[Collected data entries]
↓

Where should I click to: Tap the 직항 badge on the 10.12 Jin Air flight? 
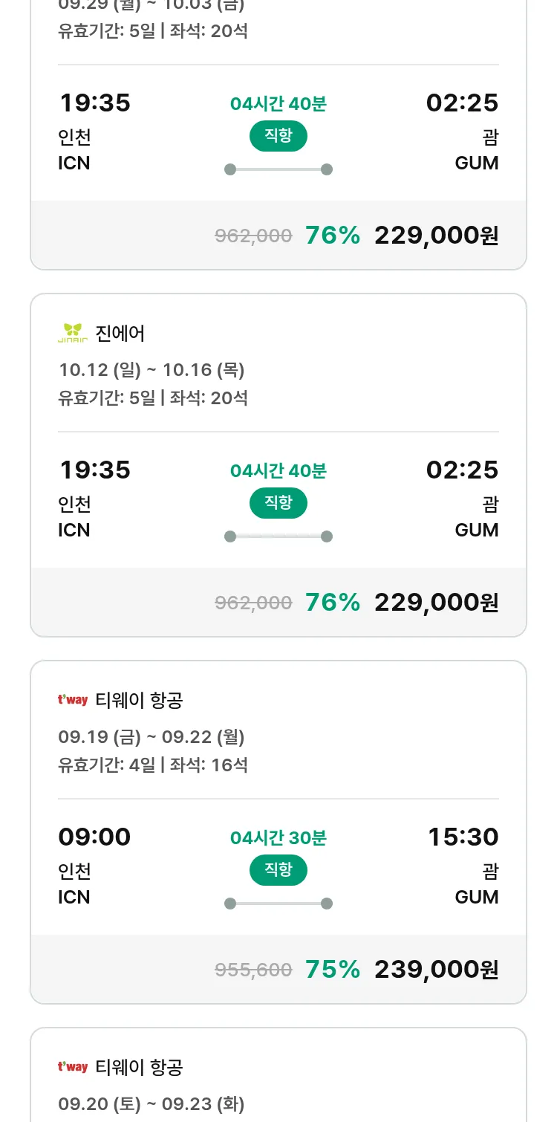coord(279,503)
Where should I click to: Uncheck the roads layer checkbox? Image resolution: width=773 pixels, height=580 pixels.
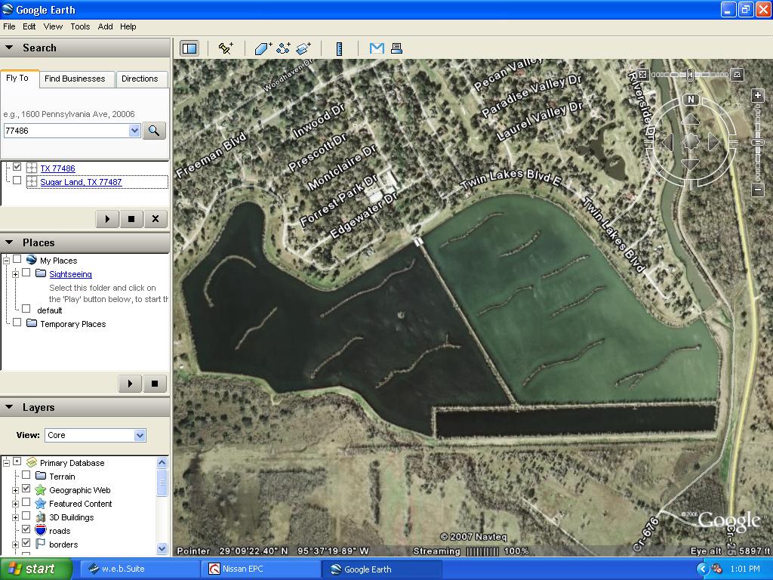pyautogui.click(x=26, y=530)
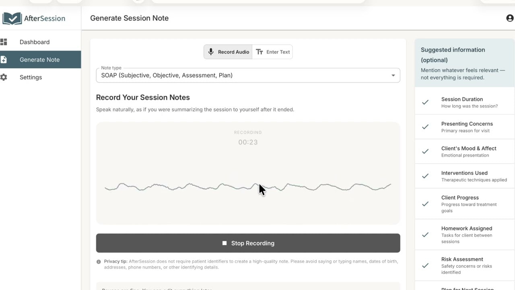
Task: Click the Note type dropdown arrow
Action: 393,75
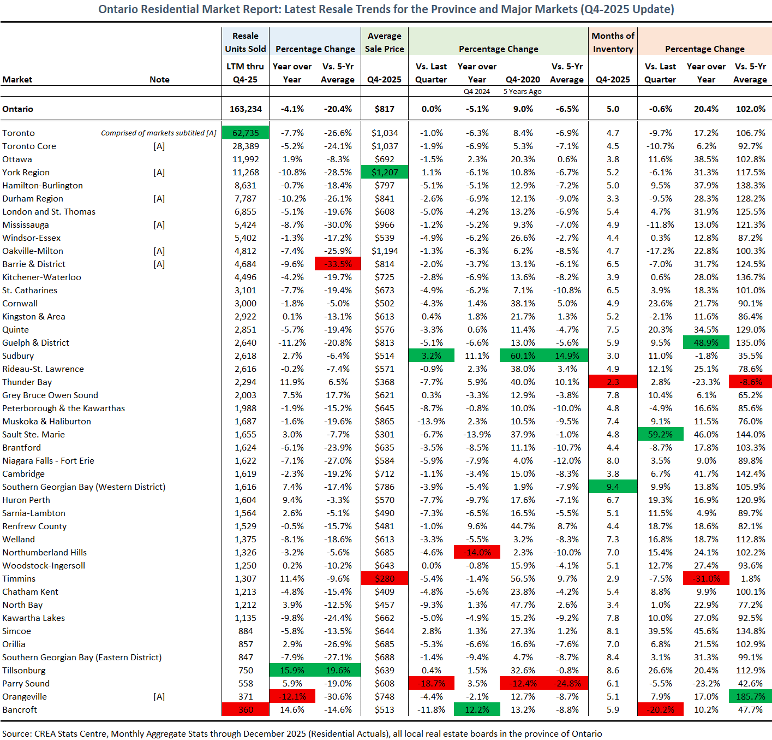
Task: Select the Ontario row label
Action: point(18,109)
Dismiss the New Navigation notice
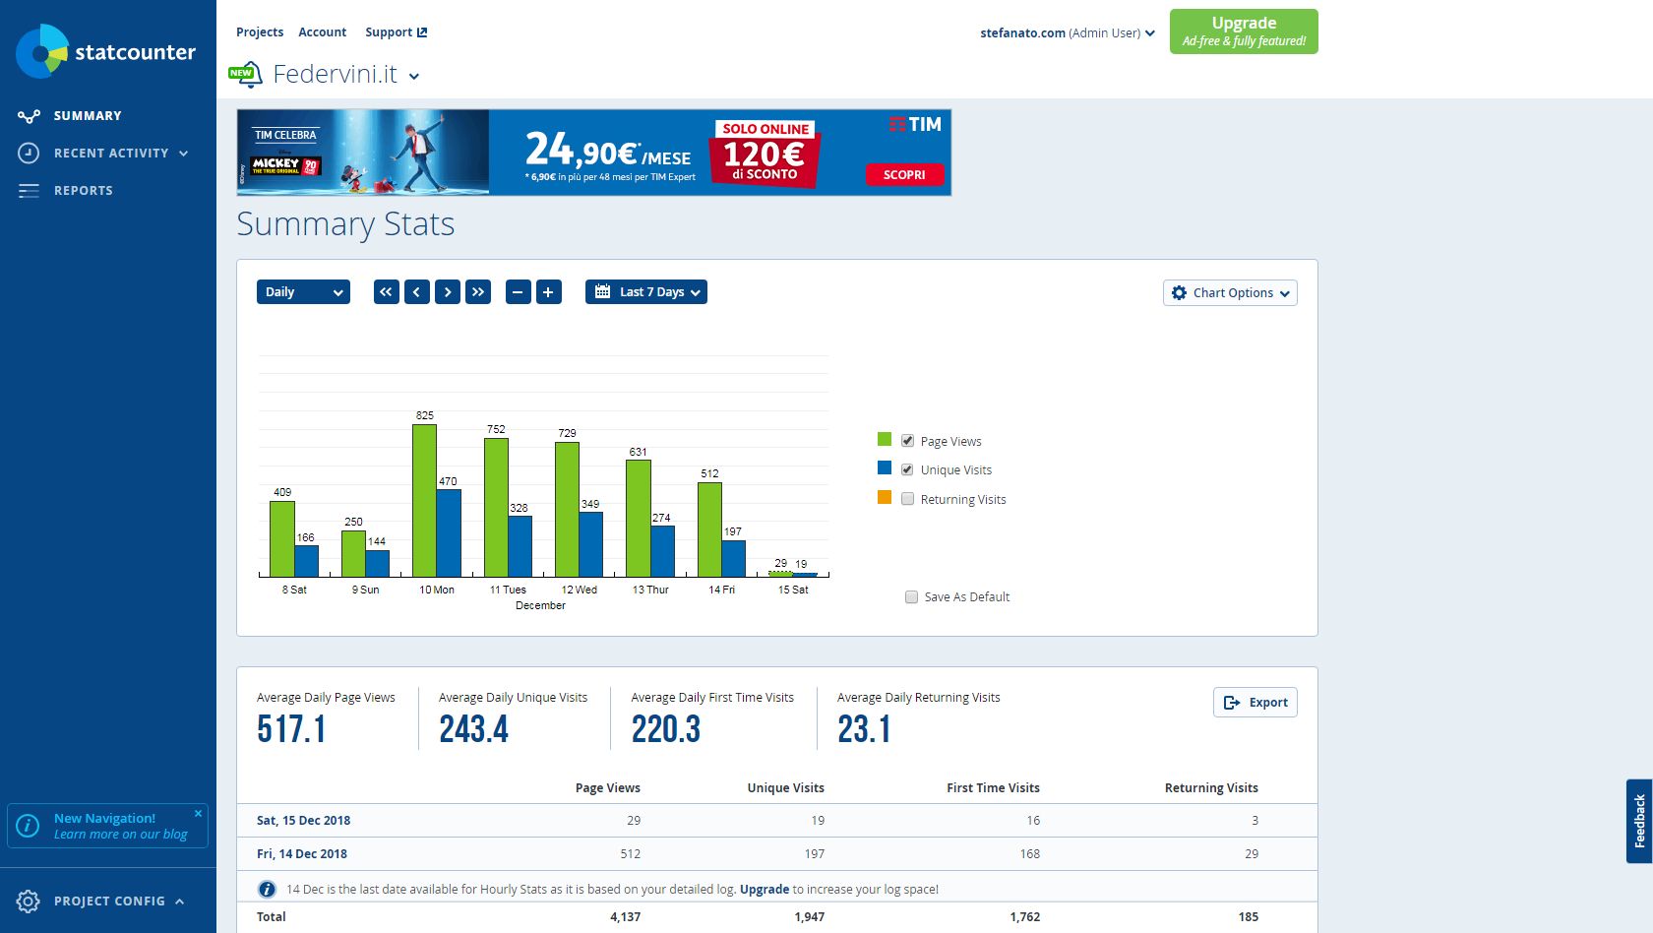 198,814
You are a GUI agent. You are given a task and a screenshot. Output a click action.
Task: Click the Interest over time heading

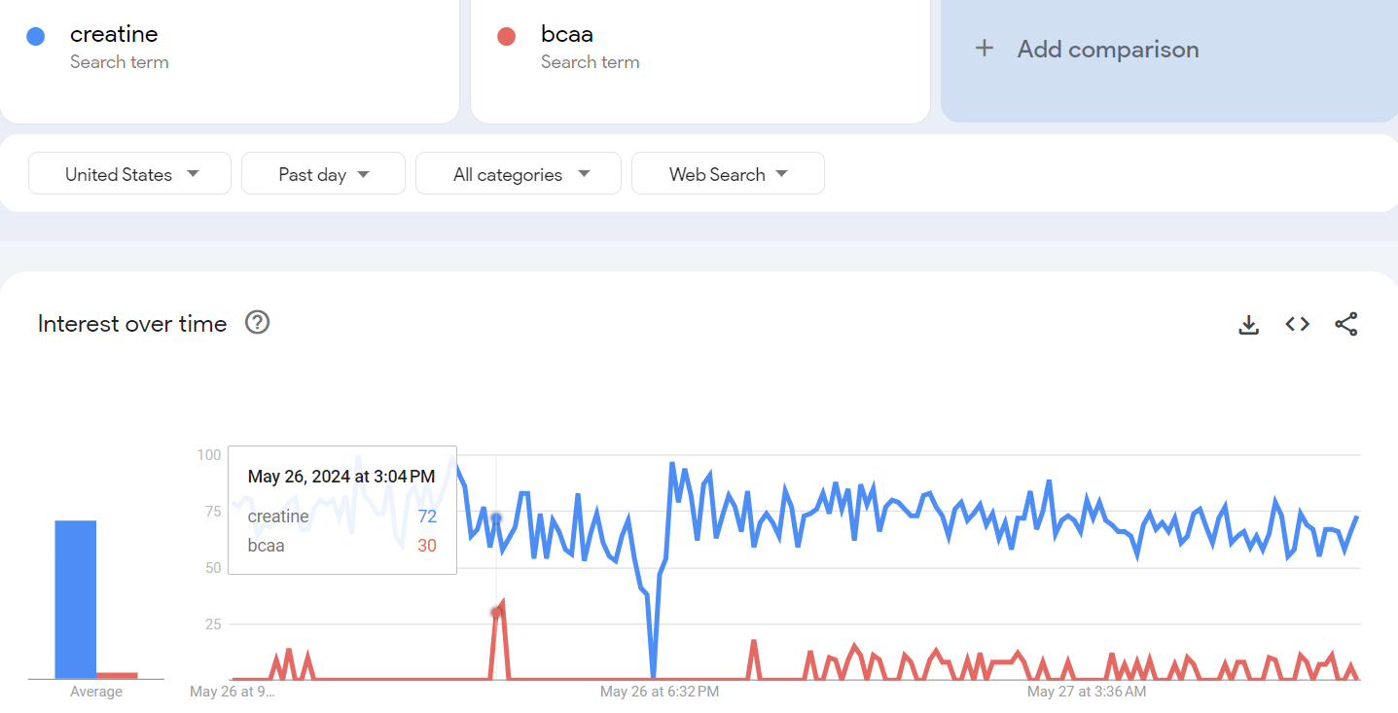(x=131, y=323)
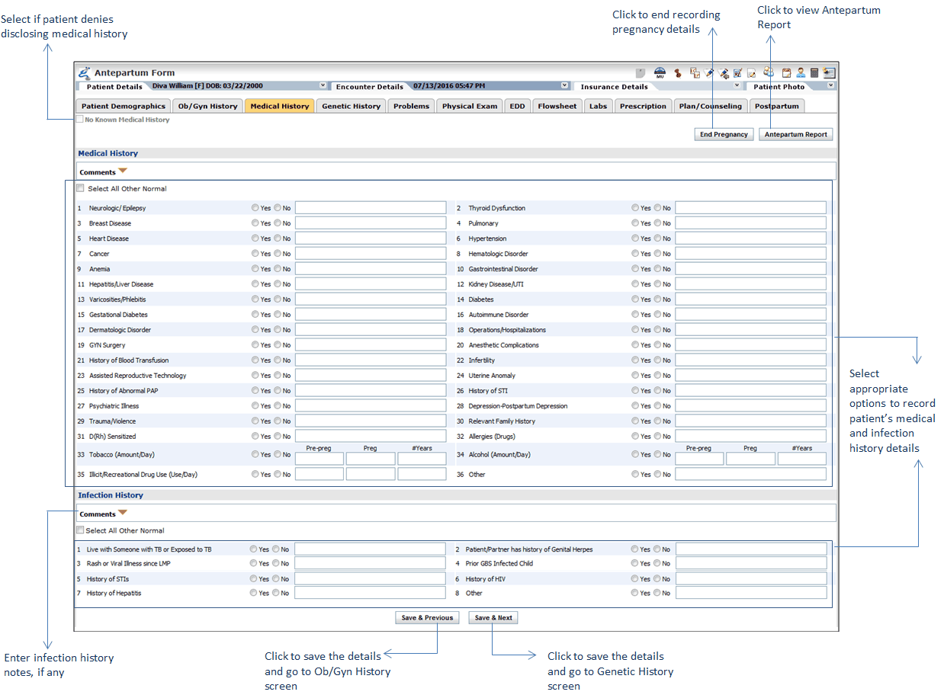Screen dimensions: 944x698
Task: Click the ICD code boxes toolbar icon
Action: [x=695, y=73]
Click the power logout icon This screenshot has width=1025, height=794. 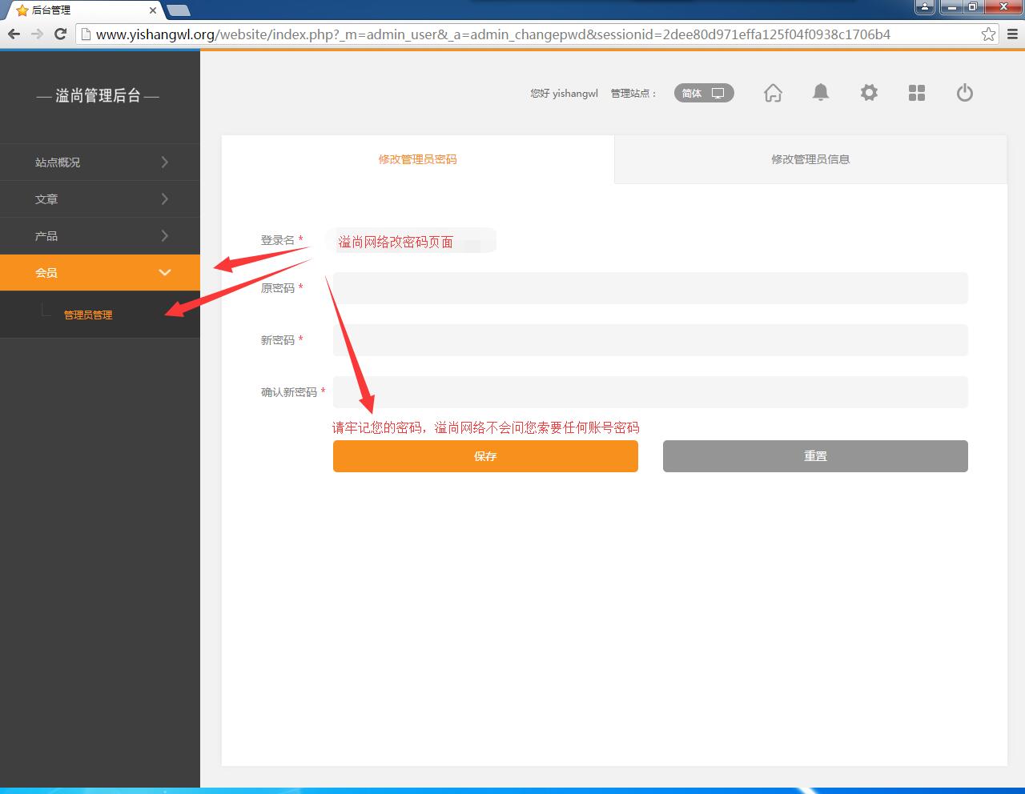click(965, 93)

↑

Problem to work on:
Please transcribe, word for word, every line from the first line of the records above through the line containing "You are a GUI", and leave out any pictures.

Written response:
Where should I click to: Tap the 직항 badge on the 10.12 Jin Air flight? 
coord(279,503)
Where should I click to: Uncheck the roads layer checkbox? Image resolution: width=773 pixels, height=580 pixels.
pyautogui.click(x=26, y=530)
Task: Click the Note type dropdown arrow
Action: 393,75
Task: Select the Ontario row label
Action: point(18,109)
Dismiss the New Navigation notice
 198,814
You are a GUI agent. You are given a task and a screenshot. Output a click action.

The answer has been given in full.